Polars
Expert guidance on Polars for high-performance dataframe operations with a lazy query engine in Python.
You are an expert in Polars for data analysis and science.
## Key Points
- **Use lazy mode** (`scan_*` or `.lazy()`) for any non-trivial query. The optimizer can eliminate unnecessary work.
- **Prefer expressions** over `apply` / `map_elements`. Expressions run in Rust; mapped Python functions run in Python.
- **Use `scan_parquet`** instead of `read_csv` for large data. Parquet enables predicate pushdown and column pruning.

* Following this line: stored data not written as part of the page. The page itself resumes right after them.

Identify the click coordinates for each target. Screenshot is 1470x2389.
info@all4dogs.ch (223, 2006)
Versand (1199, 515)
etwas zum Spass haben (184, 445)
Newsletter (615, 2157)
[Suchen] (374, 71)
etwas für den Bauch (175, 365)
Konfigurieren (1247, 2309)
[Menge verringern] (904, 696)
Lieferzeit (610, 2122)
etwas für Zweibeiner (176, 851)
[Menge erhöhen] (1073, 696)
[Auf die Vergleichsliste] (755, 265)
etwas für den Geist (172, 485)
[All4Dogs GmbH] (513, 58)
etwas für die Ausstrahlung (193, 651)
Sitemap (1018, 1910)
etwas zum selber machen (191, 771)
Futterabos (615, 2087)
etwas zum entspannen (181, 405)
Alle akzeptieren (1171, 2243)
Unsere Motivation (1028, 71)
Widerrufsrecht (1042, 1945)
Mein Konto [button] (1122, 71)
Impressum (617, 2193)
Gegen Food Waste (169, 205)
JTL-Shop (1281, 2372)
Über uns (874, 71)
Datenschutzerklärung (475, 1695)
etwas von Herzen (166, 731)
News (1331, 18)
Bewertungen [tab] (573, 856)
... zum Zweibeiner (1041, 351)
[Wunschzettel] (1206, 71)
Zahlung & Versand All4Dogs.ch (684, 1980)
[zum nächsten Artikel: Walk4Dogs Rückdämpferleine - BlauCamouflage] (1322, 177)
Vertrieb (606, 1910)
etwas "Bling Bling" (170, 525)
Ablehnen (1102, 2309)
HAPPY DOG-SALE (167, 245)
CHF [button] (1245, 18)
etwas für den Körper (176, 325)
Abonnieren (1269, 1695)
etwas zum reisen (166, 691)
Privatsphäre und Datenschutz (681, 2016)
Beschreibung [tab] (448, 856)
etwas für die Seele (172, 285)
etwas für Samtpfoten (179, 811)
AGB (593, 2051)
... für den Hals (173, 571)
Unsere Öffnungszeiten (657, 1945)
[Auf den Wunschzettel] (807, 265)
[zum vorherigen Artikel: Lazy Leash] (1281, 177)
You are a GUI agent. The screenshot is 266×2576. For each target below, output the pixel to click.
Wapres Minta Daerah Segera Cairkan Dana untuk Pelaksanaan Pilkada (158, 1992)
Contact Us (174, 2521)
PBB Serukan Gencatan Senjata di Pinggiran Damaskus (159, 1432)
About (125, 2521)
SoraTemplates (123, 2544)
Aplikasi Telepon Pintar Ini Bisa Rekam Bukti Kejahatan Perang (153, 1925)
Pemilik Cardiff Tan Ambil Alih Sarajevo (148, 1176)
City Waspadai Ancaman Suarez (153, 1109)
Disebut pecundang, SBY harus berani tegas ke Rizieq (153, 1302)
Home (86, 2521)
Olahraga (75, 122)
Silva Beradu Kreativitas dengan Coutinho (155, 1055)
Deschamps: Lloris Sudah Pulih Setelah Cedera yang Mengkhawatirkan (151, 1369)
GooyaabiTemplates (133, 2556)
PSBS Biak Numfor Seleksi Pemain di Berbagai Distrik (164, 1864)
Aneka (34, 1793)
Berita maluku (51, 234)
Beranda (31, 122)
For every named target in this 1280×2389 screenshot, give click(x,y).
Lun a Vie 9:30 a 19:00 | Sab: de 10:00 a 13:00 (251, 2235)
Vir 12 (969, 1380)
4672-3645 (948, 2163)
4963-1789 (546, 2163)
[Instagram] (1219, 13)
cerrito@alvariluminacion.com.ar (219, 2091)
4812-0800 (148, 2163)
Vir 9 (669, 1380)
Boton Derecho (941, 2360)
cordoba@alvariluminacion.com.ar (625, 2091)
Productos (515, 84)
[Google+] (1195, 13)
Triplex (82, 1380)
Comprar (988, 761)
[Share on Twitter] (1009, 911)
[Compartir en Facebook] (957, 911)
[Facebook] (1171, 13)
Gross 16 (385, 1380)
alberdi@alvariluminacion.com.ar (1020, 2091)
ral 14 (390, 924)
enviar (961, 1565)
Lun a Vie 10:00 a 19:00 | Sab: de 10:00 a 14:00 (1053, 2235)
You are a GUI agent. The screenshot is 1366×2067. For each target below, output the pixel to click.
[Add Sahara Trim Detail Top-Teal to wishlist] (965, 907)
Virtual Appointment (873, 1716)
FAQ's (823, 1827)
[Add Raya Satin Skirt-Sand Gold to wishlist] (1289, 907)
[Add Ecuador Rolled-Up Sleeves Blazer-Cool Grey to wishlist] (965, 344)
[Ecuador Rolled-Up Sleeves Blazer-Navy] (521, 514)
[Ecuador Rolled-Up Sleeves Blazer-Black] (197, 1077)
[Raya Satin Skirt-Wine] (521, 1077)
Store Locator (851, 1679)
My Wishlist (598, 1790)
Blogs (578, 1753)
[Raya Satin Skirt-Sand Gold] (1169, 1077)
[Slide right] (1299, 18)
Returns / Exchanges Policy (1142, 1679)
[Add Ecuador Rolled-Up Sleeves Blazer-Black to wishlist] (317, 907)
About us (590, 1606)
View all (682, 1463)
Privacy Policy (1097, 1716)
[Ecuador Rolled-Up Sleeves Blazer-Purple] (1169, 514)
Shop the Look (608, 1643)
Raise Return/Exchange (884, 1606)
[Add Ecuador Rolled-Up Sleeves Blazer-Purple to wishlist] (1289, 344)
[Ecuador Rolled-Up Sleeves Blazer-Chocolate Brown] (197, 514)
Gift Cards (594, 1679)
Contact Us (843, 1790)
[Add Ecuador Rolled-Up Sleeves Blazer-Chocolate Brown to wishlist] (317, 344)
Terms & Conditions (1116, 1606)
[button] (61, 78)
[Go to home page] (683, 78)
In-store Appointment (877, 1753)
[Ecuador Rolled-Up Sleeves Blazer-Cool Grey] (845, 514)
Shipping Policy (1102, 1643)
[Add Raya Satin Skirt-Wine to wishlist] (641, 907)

- **Chain operations** in a single expression tree rather than storing intermediate DataFrames.
- **Use `with_columns`** to add or transform columns instead of assigning to a column name.
- **Avoid Python UDFs** whenever possible. If needed, use `map_batches` over `map_elements` for better performance.
- **Expecting Pandas semantics**: Polars has no index, operations return new DataFrames (immutable by design), and column order may differ.
- **Using `apply` / `map_elements` for vectorizable ops**: this drops into Python and destroys performance.
- **Forgetting `.collect()`** on lazy frames — you get a query plan object, not results.
- **String dtype confusion**: Polars uses `Utf8` (now `String`); ensure consistent naming when reading from external sources.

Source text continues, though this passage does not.